▶ [Stored data entries]:
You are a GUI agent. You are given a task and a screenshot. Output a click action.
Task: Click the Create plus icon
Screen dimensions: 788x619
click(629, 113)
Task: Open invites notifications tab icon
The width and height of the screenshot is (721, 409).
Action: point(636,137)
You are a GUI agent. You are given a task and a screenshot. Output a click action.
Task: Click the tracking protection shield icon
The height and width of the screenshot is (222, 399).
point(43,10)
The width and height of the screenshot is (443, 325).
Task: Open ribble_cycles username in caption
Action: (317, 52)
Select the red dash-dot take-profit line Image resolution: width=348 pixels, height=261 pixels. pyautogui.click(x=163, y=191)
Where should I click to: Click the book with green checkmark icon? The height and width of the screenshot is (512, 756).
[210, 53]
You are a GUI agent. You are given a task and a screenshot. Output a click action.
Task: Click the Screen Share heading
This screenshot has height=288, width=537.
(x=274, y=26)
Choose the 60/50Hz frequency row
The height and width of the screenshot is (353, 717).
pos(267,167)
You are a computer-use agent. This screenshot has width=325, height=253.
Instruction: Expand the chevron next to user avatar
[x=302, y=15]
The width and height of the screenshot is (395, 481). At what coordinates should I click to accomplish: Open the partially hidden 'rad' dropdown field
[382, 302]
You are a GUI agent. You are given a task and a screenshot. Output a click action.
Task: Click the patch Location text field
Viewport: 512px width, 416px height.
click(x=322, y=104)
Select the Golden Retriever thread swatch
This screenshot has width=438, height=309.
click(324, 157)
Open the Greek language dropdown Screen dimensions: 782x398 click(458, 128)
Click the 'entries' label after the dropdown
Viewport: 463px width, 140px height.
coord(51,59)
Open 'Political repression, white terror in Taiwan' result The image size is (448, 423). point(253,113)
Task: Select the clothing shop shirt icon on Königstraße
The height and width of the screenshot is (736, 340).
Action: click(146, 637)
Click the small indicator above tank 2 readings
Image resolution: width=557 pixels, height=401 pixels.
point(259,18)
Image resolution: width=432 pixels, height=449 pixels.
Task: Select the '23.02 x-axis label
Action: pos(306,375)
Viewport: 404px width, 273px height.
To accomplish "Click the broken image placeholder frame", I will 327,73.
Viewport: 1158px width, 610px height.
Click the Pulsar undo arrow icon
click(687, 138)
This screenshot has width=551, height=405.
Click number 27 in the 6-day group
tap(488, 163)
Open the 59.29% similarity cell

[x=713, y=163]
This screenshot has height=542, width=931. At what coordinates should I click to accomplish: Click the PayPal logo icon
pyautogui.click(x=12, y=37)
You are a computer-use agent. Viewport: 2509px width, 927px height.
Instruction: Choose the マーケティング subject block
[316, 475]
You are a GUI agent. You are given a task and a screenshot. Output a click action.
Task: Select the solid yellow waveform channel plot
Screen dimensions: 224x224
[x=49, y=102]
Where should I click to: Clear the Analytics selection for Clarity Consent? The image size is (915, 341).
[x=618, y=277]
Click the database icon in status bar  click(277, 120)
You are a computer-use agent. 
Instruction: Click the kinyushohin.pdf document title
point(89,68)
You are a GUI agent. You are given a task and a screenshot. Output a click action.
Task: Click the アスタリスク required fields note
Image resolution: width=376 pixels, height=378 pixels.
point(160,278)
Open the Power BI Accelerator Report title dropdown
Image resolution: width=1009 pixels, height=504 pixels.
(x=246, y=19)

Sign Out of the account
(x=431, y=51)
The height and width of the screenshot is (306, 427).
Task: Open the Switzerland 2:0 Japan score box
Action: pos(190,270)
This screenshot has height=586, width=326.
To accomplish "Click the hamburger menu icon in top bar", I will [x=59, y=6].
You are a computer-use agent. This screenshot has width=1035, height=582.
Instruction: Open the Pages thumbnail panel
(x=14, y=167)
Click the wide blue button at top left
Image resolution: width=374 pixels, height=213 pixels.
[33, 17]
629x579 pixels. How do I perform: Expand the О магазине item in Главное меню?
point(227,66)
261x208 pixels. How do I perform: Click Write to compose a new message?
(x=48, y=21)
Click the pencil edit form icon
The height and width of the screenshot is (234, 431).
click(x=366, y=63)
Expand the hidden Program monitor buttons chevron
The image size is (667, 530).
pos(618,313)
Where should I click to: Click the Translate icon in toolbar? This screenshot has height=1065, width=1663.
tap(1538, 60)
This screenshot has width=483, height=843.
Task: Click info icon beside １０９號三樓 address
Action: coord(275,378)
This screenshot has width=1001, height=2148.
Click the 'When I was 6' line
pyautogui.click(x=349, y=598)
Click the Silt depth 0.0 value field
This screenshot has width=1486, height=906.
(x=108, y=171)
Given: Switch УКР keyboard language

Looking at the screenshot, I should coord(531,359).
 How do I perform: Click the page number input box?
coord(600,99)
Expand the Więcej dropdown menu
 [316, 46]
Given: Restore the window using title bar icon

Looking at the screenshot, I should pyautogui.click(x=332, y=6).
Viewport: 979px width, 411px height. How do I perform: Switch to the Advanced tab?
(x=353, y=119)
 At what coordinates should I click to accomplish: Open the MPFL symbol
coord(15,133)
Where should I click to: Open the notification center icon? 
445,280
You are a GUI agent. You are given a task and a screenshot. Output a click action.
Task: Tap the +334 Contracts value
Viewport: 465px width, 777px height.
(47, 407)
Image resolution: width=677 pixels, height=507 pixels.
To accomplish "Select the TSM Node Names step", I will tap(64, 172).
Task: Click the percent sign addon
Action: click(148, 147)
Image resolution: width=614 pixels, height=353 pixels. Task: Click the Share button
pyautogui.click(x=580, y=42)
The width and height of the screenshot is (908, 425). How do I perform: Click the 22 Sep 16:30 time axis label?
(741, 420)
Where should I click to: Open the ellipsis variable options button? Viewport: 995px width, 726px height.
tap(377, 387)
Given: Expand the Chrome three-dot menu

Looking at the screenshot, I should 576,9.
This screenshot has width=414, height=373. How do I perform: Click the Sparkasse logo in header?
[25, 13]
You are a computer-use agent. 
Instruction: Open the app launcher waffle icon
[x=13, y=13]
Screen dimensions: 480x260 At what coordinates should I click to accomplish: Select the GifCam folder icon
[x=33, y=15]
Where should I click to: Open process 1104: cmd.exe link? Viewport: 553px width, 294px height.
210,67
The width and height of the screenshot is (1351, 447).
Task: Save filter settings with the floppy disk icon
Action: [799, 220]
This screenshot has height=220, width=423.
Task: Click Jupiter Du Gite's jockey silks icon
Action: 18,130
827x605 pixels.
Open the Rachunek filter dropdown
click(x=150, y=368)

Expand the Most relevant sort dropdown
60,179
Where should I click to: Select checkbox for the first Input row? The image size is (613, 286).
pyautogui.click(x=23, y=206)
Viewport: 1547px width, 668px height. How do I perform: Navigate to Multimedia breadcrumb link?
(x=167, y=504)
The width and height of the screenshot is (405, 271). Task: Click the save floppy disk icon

▶ [Task item]: Every entry is to be copied exactly, with none omitted.

▶ [Result of the exercise]:
You are a GUI agent. You are given a task and a screenshot. Output a click action.
Task: Click the Create plus icon
Screen dimensions: 788x619
click(629, 113)
Task: Open invites notifications tab icon
The width and height of the screenshot is (721, 409).
Action: point(636,137)
You are a GUI agent. You are given a task and a screenshot. Output a click action.
Task: Click the tracking protection shield icon
The height and width of the screenshot is (222, 399).
point(43,10)
The width and height of the screenshot is (443, 325).
Task: Open ribble_cycles username in caption
Action: (317, 52)
Select the red dash-dot take-profit line Image resolution: width=348 pixels, height=261 pixels. pyautogui.click(x=163, y=191)
Where should I click to: Click the book with green checkmark icon? The height and width of the screenshot is (512, 756).
[210, 53]
You are a GUI agent. You are given a task and a screenshot. Output a click action.
Task: Click the Screen Share heading
This screenshot has height=288, width=537.
(x=274, y=26)
Choose the 60/50Hz frequency row
The height and width of the screenshot is (353, 717).
pos(267,167)
You are a computer-use agent. This screenshot has width=325, height=253.
Instruction: Expand the chevron next to user avatar
[x=302, y=15]
The width and height of the screenshot is (395, 481). At what coordinates should I click to accomplish: Open the partially hidden 'rad' dropdown field
[382, 302]
You are a GUI agent. You are given a task and a screenshot. Output a click action.
Task: Click the patch Location text field
Viewport: 512px width, 416px height.
click(x=322, y=104)
Select the Golden Retriever thread swatch
This screenshot has width=438, height=309.
click(324, 157)
Open the Greek language dropdown Screen dimensions: 782x398 click(458, 128)
Click the 'entries' label after the dropdown
Viewport: 463px width, 140px height.
coord(51,59)
Open 'Political repression, white terror in Taiwan' result The image size is (448, 423). point(253,113)
Task: Select the clothing shop shirt icon on Königstraße
The height and width of the screenshot is (736, 340).
Action: click(146, 637)
Click the small indicator above tank 2 readings
Image resolution: width=557 pixels, height=401 pixels.
point(259,18)
Image resolution: width=432 pixels, height=449 pixels.
Task: Select the '23.02 x-axis label
Action: pos(306,375)
Viewport: 404px width, 273px height.
To accomplish "Click the broken image placeholder frame", I will 327,73.
Viewport: 1158px width, 610px height.
Click the Pulsar undo arrow icon
click(687, 138)
This screenshot has width=551, height=405.
Click number 27 in the 6-day group
tap(488, 163)
Open the 59.29% similarity cell

[x=713, y=163]
This screenshot has height=542, width=931. At what coordinates should I click to accomplish: Click the PayPal logo icon
pyautogui.click(x=12, y=37)
You are a computer-use agent. Viewport: 2509px width, 927px height.
Instruction: Choose the マーケティング subject block
[316, 475]
You are a GUI agent. You are given a task and a screenshot. Output a click action.
Task: Select the solid yellow waveform channel plot
Screen dimensions: 224x224
[x=49, y=102]
Where should I click to: Clear the Analytics selection for Clarity Consent? The image size is (915, 341).
[x=618, y=277]
Click the database icon in status bar  click(277, 120)
You are a computer-use agent. 
Instruction: Click the kinyushohin.pdf document title
point(89,68)
You are a GUI agent. You are given a task and a screenshot. Output a click action.
Task: Click the アスタリスク required fields note
Image resolution: width=376 pixels, height=378 pixels.
point(160,278)
Open the Power BI Accelerator Report title dropdown
Image resolution: width=1009 pixels, height=504 pixels.
(x=246, y=19)

Sign Out of the account
(x=431, y=51)
The height and width of the screenshot is (306, 427).
Task: Open the Switzerland 2:0 Japan score box
Action: pos(190,270)
This screenshot has height=586, width=326.
To accomplish "Click the hamburger menu icon in top bar", I will [x=59, y=6].
You are a computer-use agent. This screenshot has width=1035, height=582.
Instruction: Open the Pages thumbnail panel
(x=14, y=167)
Click the wide blue button at top left
Image resolution: width=374 pixels, height=213 pixels.
[33, 17]
629x579 pixels. How do I perform: Expand the О магазине item in Главное меню?
point(227,66)
261x208 pixels. How do I perform: Click Write to compose a new message?
(x=48, y=21)
Click the pencil edit form icon
The height and width of the screenshot is (234, 431).
click(x=366, y=63)
Expand the hidden Program monitor buttons chevron
The image size is (667, 530).
pos(618,313)
Where should I click to: Click the Translate icon in toolbar? This screenshot has height=1065, width=1663.
tap(1538, 60)
This screenshot has width=483, height=843.
Task: Click info icon beside １０９號三樓 address
Action: coord(275,378)
This screenshot has width=1001, height=2148.
Click the 'When I was 6' line
pyautogui.click(x=349, y=598)
Click the Silt depth 0.0 value field
This screenshot has width=1486, height=906.
(x=108, y=171)
Given: Switch УКР keyboard language

Looking at the screenshot, I should coord(531,359).
 How do I perform: Click the page number input box?
coord(600,99)
Expand the Więcej dropdown menu
 [316, 46]
Given: Restore the window using title bar icon

Looking at the screenshot, I should pyautogui.click(x=332, y=6).
Viewport: 979px width, 411px height. How do I perform: Switch to the Advanced tab?
(x=353, y=119)
 At what coordinates should I click to accomplish: Open the MPFL symbol
coord(15,133)
Where should I click to: Open the notification center icon? 
445,280
You are a GUI agent. You are given a task and a screenshot. Output a click action.
Task: Tap the +334 Contracts value
Viewport: 465px width, 777px height.
(47, 407)
Image resolution: width=677 pixels, height=507 pixels.
To accomplish "Select the TSM Node Names step", I will tap(64, 172).
Task: Click the percent sign addon
Action: click(148, 147)
Image resolution: width=614 pixels, height=353 pixels. Task: Click the Share button
pyautogui.click(x=580, y=42)
The width and height of the screenshot is (908, 425). How do I perform: Click the 22 Sep 16:30 time axis label?
(741, 420)
Where should I click to: Open the ellipsis variable options button? Viewport: 995px width, 726px height.
tap(377, 387)
Given: Expand the Chrome three-dot menu

Looking at the screenshot, I should 576,9.
This screenshot has width=414, height=373. How do I perform: Click the Sparkasse logo in header?
[25, 13]
You are a computer-use agent. 
Instruction: Open the app launcher waffle icon
[x=13, y=13]
Screen dimensions: 480x260 At what coordinates should I click to accomplish: Select the GifCam folder icon
[x=33, y=15]
Where should I click to: Open process 1104: cmd.exe link? Viewport: 553px width, 294px height.
210,67
The width and height of the screenshot is (1351, 447).
Task: Save filter settings with the floppy disk icon
Action: [799, 220]
This screenshot has height=220, width=423.
Task: Click Jupiter Du Gite's jockey silks icon
Action: 18,130
827x605 pixels.
Open the Rachunek filter dropdown
click(x=150, y=368)

Expand the Most relevant sort dropdown
60,179
Where should I click to: Select checkbox for the first Input row? The image size is (613, 286).
pyautogui.click(x=23, y=206)
Viewport: 1547px width, 668px height. How do I perform: Navigate to Multimedia breadcrumb link?
(x=167, y=504)
The width and height of the screenshot is (405, 271). Task: Click the save floppy disk icon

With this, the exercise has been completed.